Given task =
Express the lines of the records as a JSON list of strings, one string per line with blank lines omitted. Include only the lines from the start of the records through the line containing "pdw - red (411, 1116)", inclusive.

Recorded data:
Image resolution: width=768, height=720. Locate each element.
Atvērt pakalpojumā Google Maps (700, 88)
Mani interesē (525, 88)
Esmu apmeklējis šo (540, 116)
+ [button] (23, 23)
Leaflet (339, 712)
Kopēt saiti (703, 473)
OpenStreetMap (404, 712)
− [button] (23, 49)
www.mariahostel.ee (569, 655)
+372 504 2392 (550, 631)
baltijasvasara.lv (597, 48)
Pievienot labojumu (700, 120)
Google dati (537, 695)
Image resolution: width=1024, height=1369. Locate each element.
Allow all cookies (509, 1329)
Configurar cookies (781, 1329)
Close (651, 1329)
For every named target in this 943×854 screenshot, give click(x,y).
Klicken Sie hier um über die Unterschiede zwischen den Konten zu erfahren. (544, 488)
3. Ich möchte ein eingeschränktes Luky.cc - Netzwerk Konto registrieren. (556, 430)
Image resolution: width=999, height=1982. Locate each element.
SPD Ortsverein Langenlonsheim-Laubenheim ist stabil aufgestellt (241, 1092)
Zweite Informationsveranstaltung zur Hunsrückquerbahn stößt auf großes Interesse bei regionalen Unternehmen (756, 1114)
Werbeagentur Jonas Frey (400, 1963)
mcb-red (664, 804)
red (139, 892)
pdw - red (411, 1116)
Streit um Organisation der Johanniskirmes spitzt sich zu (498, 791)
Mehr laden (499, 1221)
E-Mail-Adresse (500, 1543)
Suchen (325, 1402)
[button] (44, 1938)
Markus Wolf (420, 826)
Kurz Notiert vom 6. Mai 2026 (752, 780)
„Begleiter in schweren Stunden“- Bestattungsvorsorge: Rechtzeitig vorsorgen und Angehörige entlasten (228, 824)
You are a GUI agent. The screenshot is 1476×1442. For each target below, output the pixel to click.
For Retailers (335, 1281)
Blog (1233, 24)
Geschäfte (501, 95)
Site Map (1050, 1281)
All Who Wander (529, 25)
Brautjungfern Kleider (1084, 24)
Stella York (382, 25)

Task result =
[
  "Image resolution: width=768, height=720. Locate each element.",
  "Atvērt pakalpojumā Google Maps (700, 88)",
  "Mani interesē (525, 88)",
  "Esmu apmeklējis šo (540, 116)",
  "+ [button] (23, 23)",
  "Leaflet (339, 712)",
  "Kopēt saiti (703, 473)",
  "OpenStreetMap (404, 712)",
  "− [button] (23, 49)",
  "www.mariahostel.ee (569, 655)",
  "+372 504 2392 (550, 631)",
  "baltijasvasara.lv (597, 48)",
  "Pievienot labojumu (700, 120)",
  "Google dati (537, 695)",
  "Image resolution: width=1024, height=1369. Locate each element.",
  "Allow all cookies (509, 1329)",
  "Configurar cookies (781, 1329)",
  "Close (651, 1329)",
  "For every named target in this 943×854 screenshot, give click(x,y).",
  "Klicken Sie hier um über die Unterschiede zwischen den Konten zu erfahren. (544, 488)",
  "3. Ich möchte ein eingeschränktes Luky.cc - Netzwerk Konto registrieren. (556, 430)",
  "Image resolution: width=999, height=1982. Locate each element.",
  "SPD Ortsverein Langenlonsheim-Laubenheim ist stabil aufgestellt (241, 1092)",
  "Zweite Informationsveranstaltung zur Hunsrückquerbahn stößt auf großes Interesse bei regionalen Unternehmen (756, 1114)",
  "Werbeagentur Jonas Frey (400, 1963)",
  "mcb-red (664, 804)",
  "red (139, 892)",
  "pdw - red (411, 1116)"
]